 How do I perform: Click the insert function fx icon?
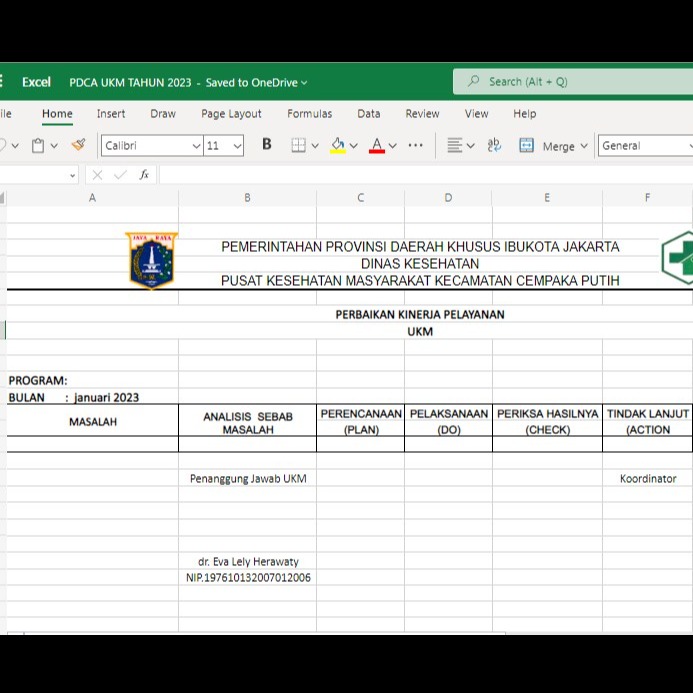(x=144, y=174)
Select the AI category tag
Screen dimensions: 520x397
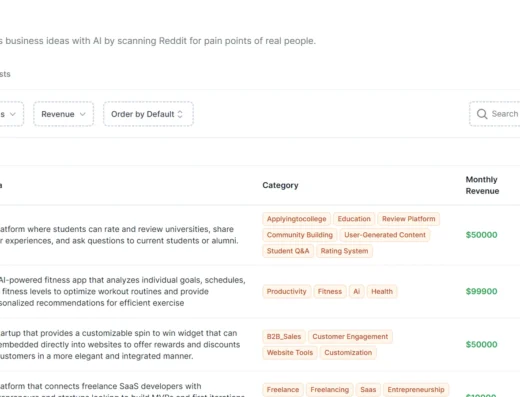click(356, 292)
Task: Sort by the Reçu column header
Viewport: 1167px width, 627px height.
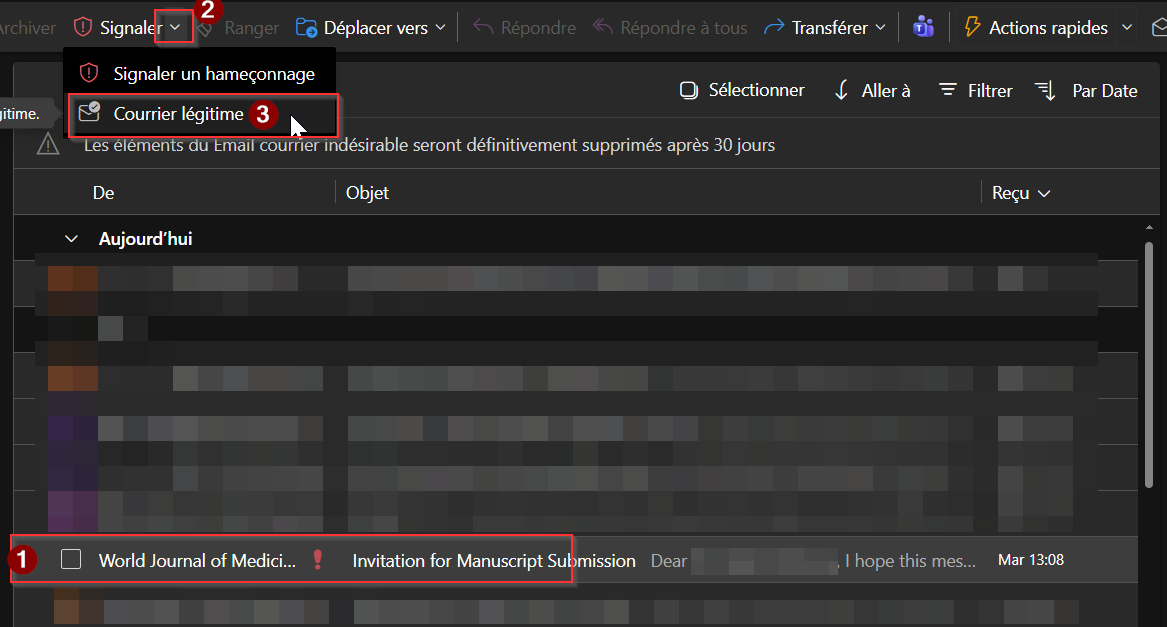Action: pyautogui.click(x=1020, y=193)
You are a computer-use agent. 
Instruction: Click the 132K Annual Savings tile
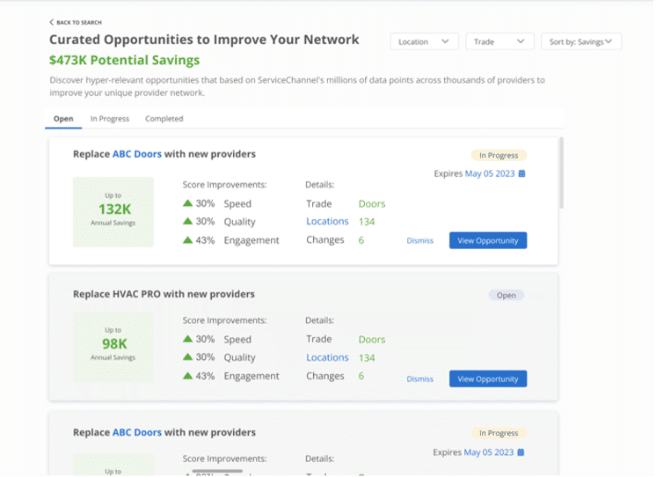[113, 212]
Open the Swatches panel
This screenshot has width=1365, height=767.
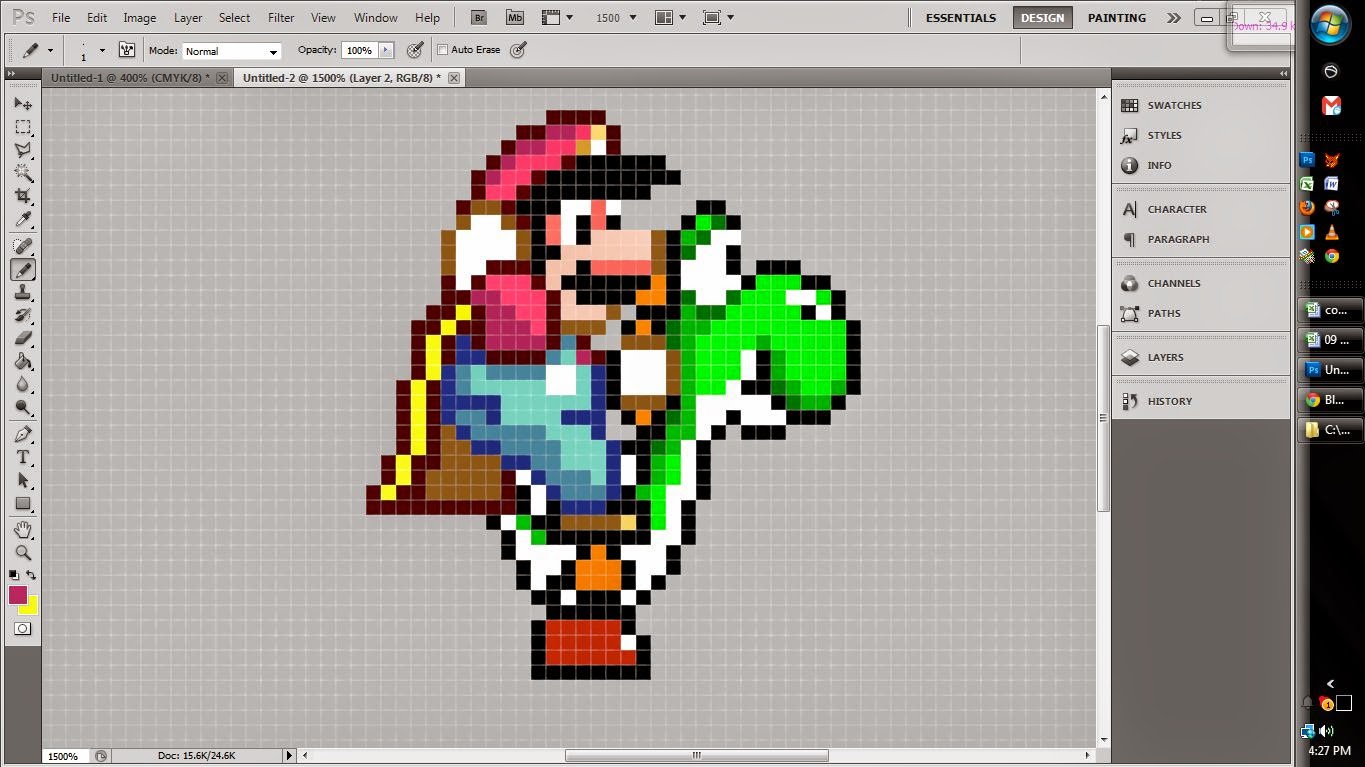pos(1174,105)
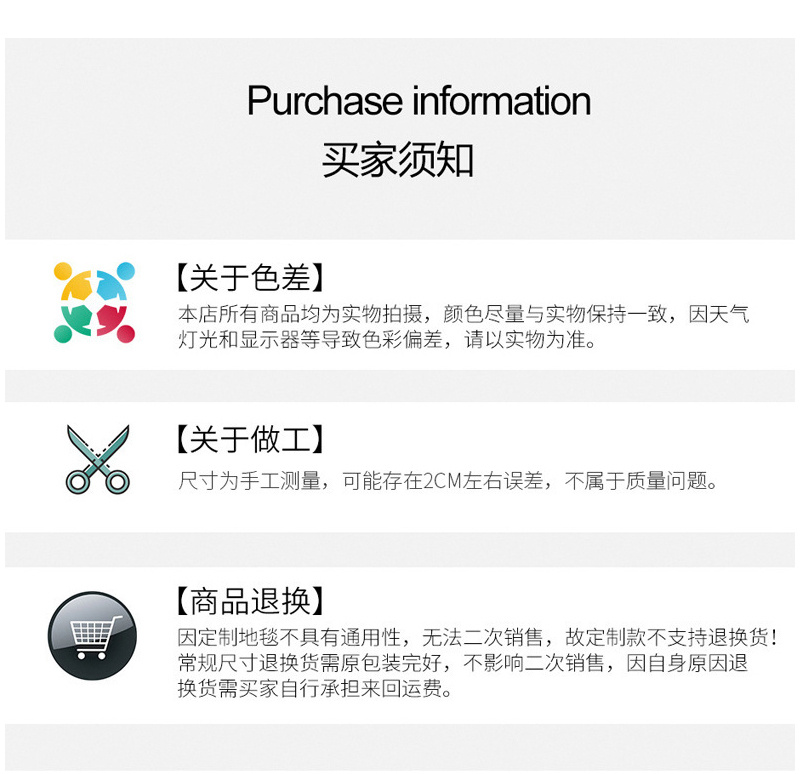The image size is (800, 774).
Task: Click the line starting with 本店所有商品
Action: (463, 314)
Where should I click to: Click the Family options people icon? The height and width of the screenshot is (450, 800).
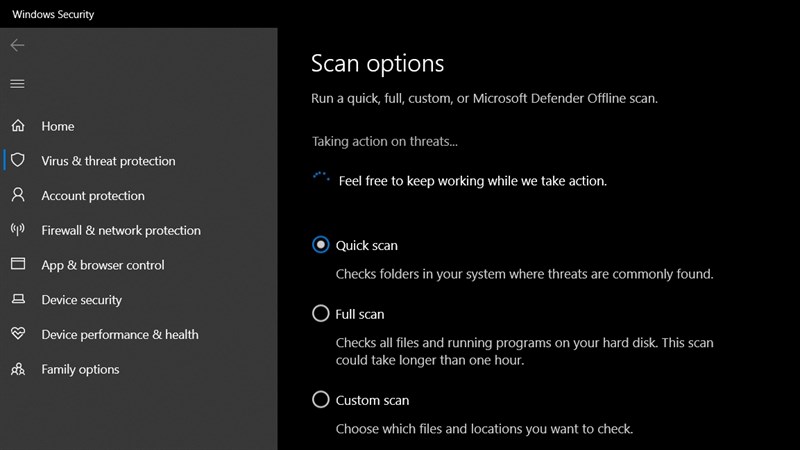coord(17,369)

# # # #

- WORK INSTRUCTIONS
Each record above should be restated word for word. The pictures should not appear.

- ANSWER SPACE
 How do I perform: Click the insert function fx icon?
(x=144, y=174)
Select the AI category tag
Screen dimensions: 520x397
click(356, 292)
Task: Sort by the Reçu column header
Viewport: 1167px width, 627px height.
Action: pyautogui.click(x=1020, y=193)
You are a computer-use agent. 
Instruction: Click the 132K Annual Savings tile
[113, 212]
Open the Swatches panel
This screenshot has width=1365, height=767.
pos(1174,105)
The image size is (800, 774).
Task: Click the line starting with 本店所有商品
Action: (463, 314)
Where should I click to: Click the Family options people icon? The height and width of the screenshot is (450, 800).
coord(17,369)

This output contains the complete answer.